O cara teve toda paciência do mundo pra me ensinar. A maioria das pessoas achavam que seria impossível um cego pegar uma onda grande. Quem duvidou é que não me conhece o suficiente. O fato de eu ser cego nunca me impediu de lutar pelo que eu quero. Eu já surfei uns paredões de 12, 13 metros de altura.
Outro país especial pra mim é a Austrália. Foi lá que eu conheci a minha esposa, a Madê. A gente se trombou, literalmente, logo após uma palestra que eu fiz. Ela estava passando, pisou no meu pé sem querer e pediu desculpa. No dia seguinte, ela participou de outro evento que eu fiz. A gente conversou e eu comecei a me interessar por ela. Depois de um ano, a gente estava casado. Em 2019, nasceu nosso primeiro filho, Elias Derek. Em 2022, chegou nossa princesinha, Hanna Lia.

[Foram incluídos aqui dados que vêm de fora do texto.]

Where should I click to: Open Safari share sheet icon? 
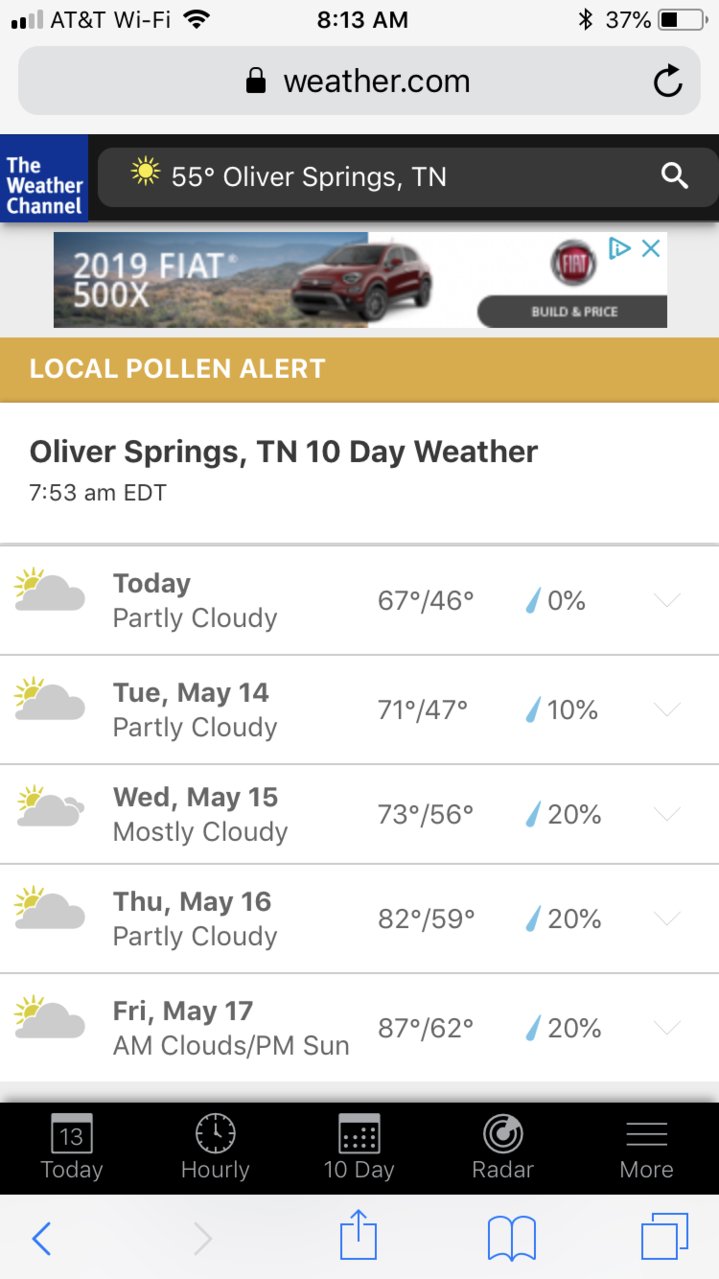tap(358, 1237)
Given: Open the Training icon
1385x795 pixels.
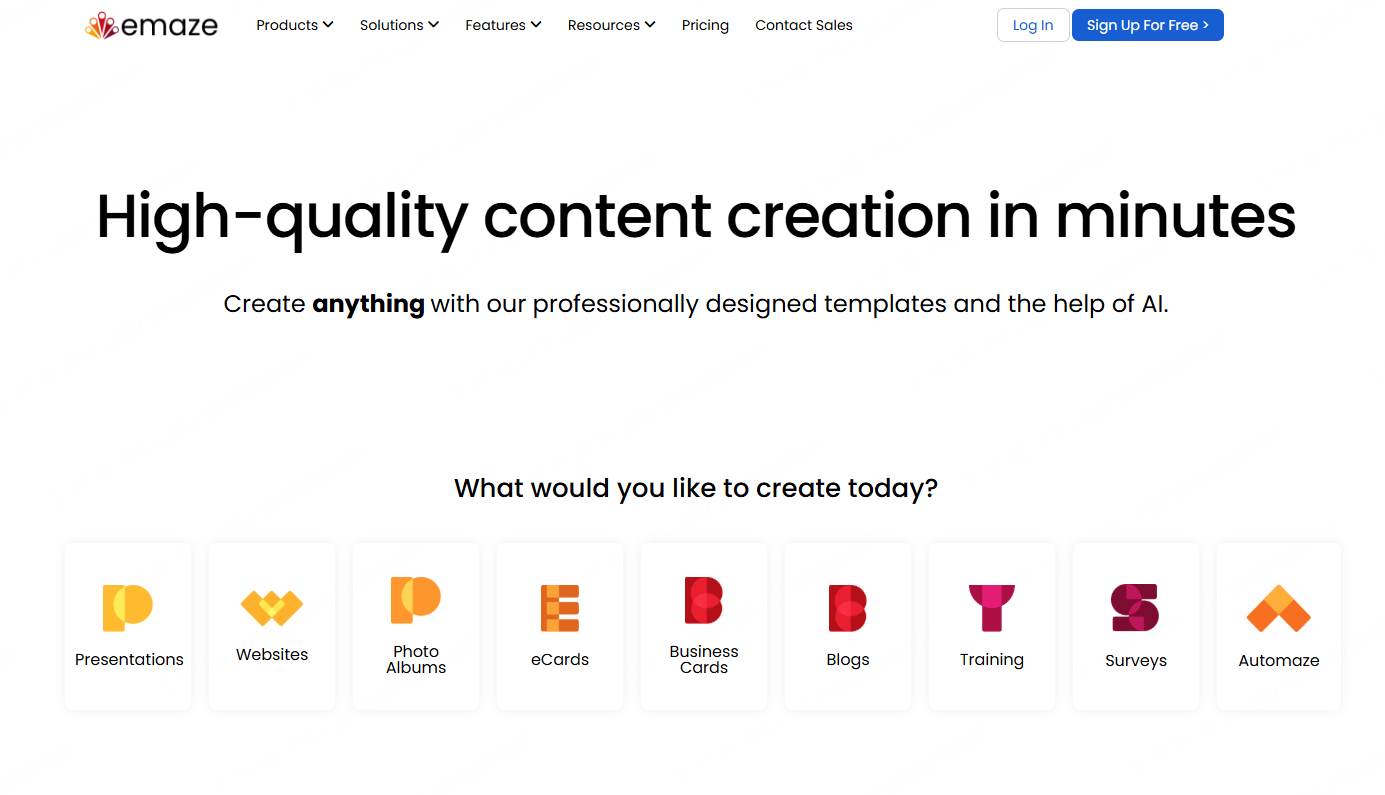Looking at the screenshot, I should (x=992, y=607).
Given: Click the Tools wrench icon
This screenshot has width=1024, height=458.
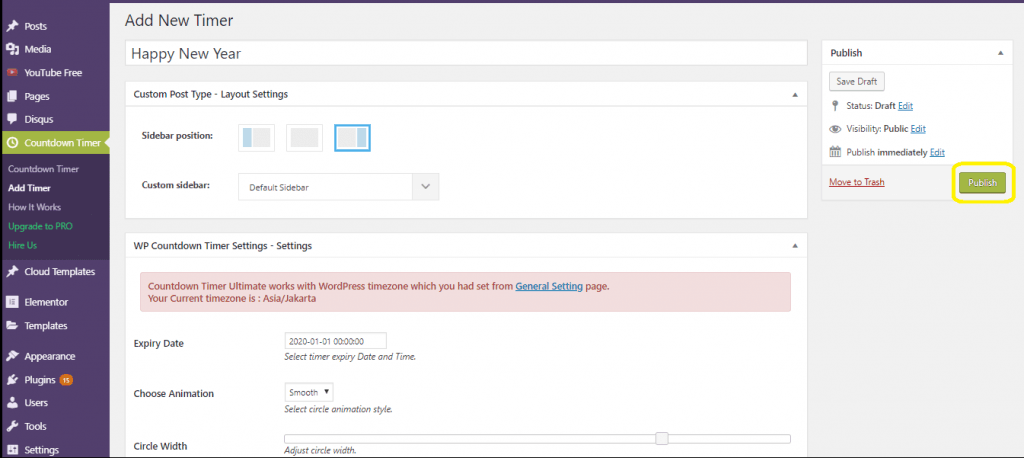Looking at the screenshot, I should click(x=12, y=426).

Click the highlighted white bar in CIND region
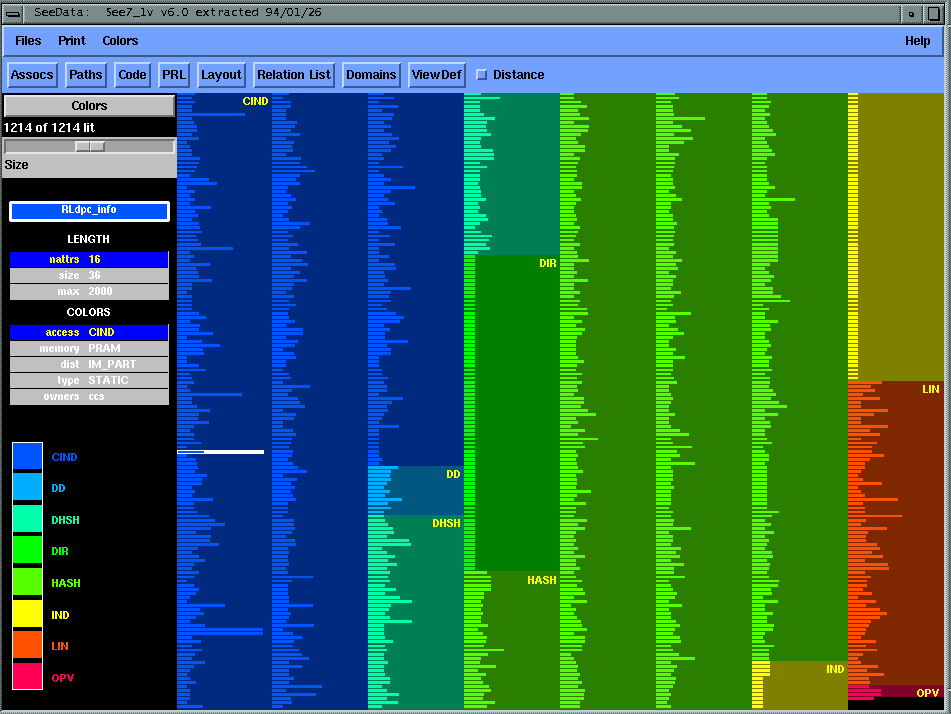221,452
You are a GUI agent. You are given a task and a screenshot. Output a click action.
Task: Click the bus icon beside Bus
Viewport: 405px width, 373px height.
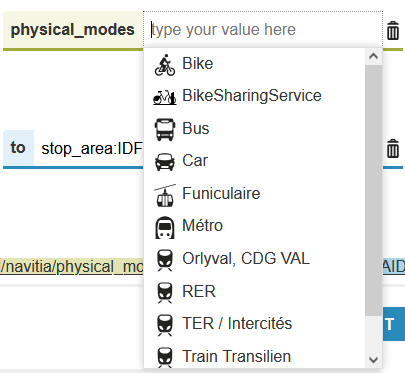165,129
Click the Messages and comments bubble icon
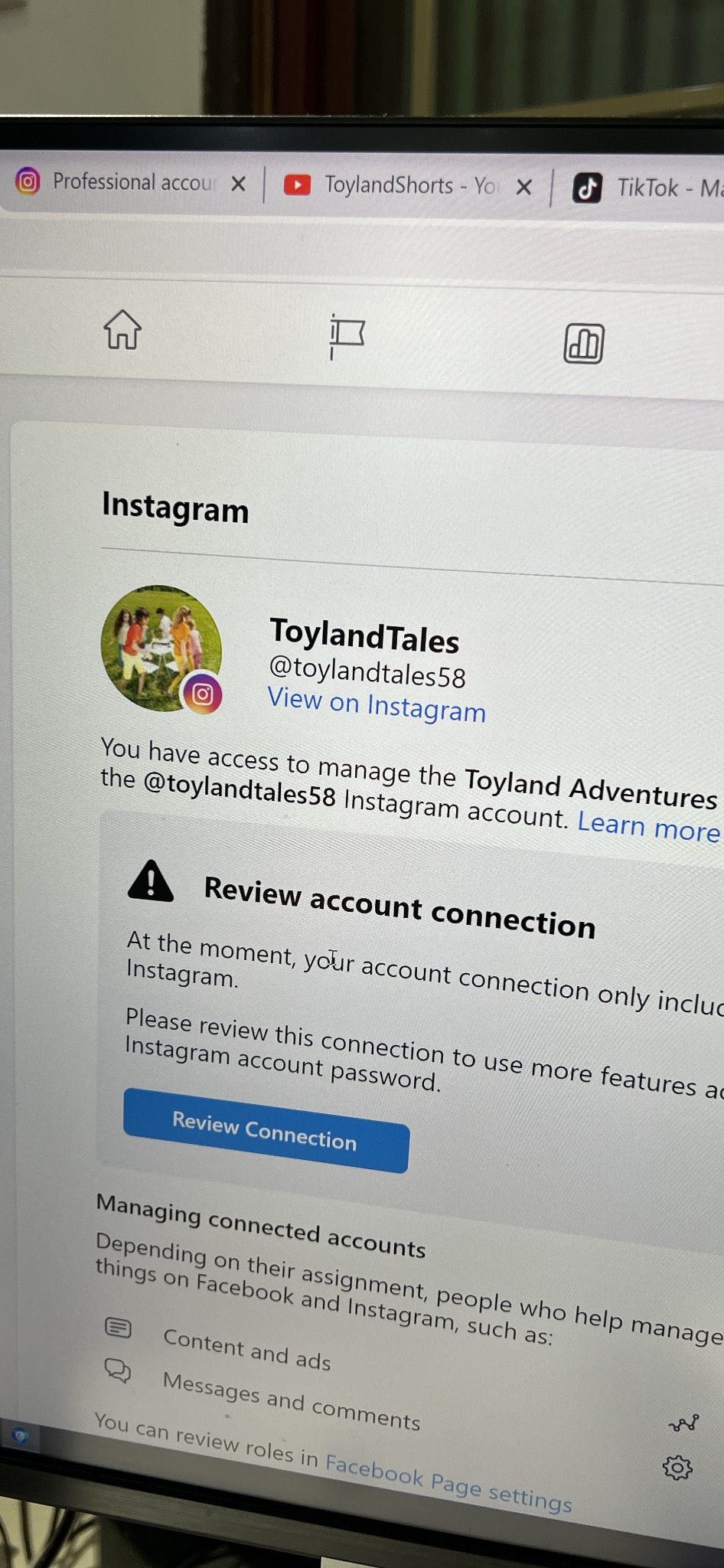Screen dimensions: 724x1568 [118, 1370]
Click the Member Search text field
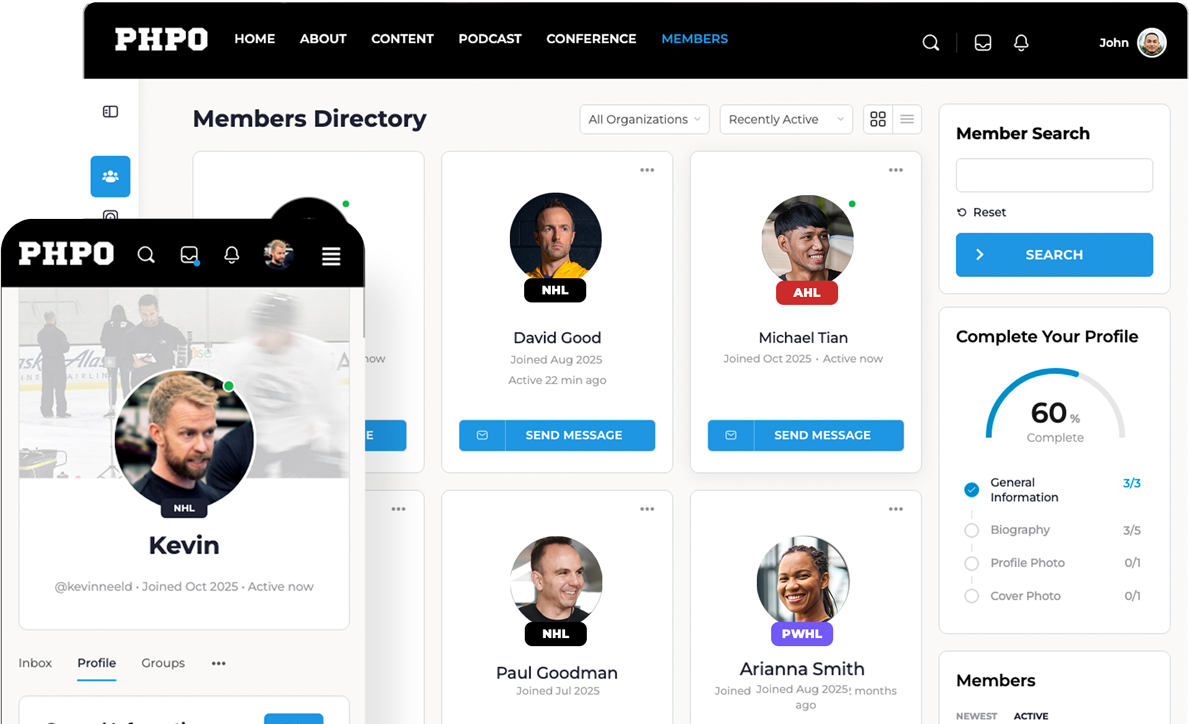The height and width of the screenshot is (724, 1189). click(1054, 175)
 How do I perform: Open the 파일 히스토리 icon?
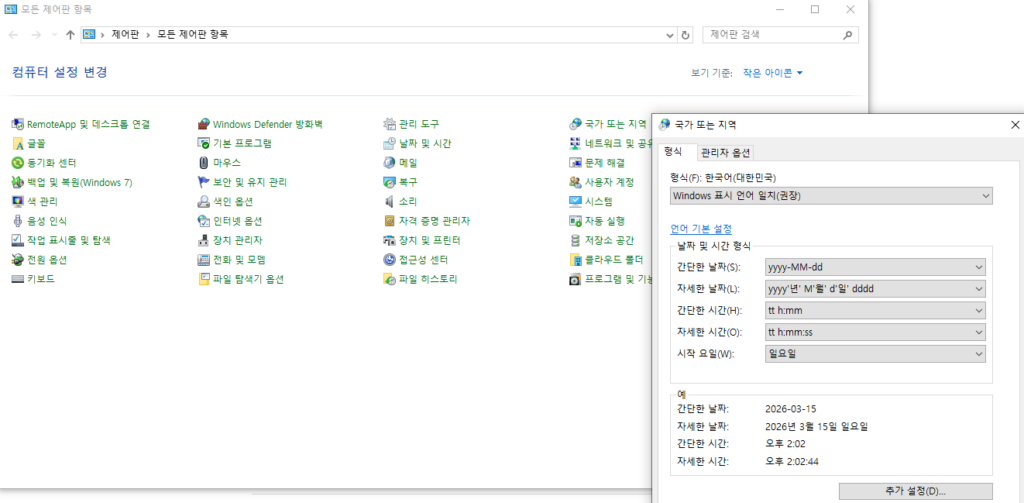tap(390, 279)

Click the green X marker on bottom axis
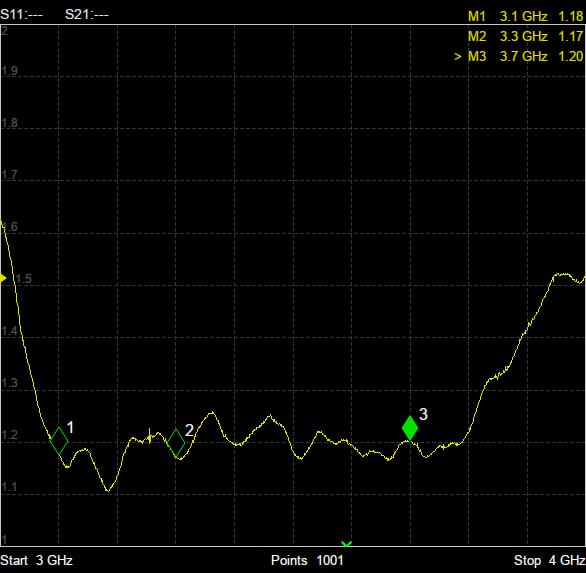coord(346,544)
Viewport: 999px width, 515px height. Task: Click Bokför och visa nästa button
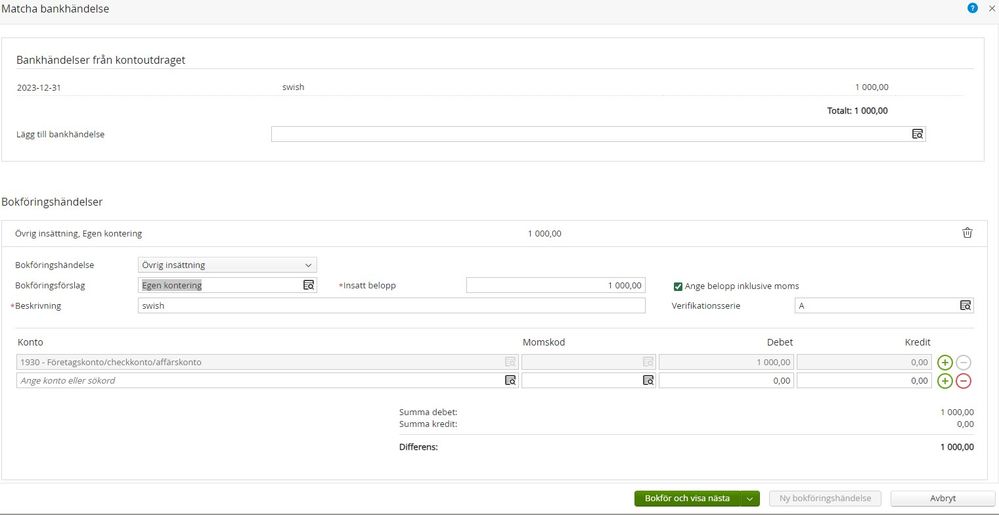[687, 498]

As crianças já entendem que eu não enxergo. Às vezes, eu estou andando em casa, e sem querer esbarro na minha filha. Ela chora e eu explico que não foi de propósito. Pro Elias, eu contei sobre a minha deficiência de uma maneira lúdica. Eu disse que o meu olho tá quebrado, que não funciona. Às vezes ele falava: “Mamãe, a gente tem que ir numa loja comprar um olho novo pro papai”.
Eu que levo eles pra escola, a pé. O meu cão-guia, a Serena, vai do lado, me guiando. A Serena está comigo há seis anos. Eu sempre fui muito independente com minha bengala, mas a Serena me deu ainda mais independência. Ela me guia em avião, trem, qualquer meio de transporte. A Serena não é um pet. Teoricamente, ela é um cão de serviço. Mas pra mim, ela é como se ela fosse a minha filha. Eu cuido dela como cuido das minhas crianças.
Toda a minha vida, hoje, tá ligada ao surfe. Eu nem estaria aqui contando a minha história se eu não tivesse começado a surfar. O esporte me deu a oportunidade de, em primeiro lugar, ter saúde. Me deu oportunidade de viajar, trabalhar, conhecer pessoas e fazer grandes amizades ao redor do mundo. Me deu a oportunidade de me desafiar, de evoluir como ser humano e de constituir uma família. O surfe me trouxe, acima de tudo, a inclusão.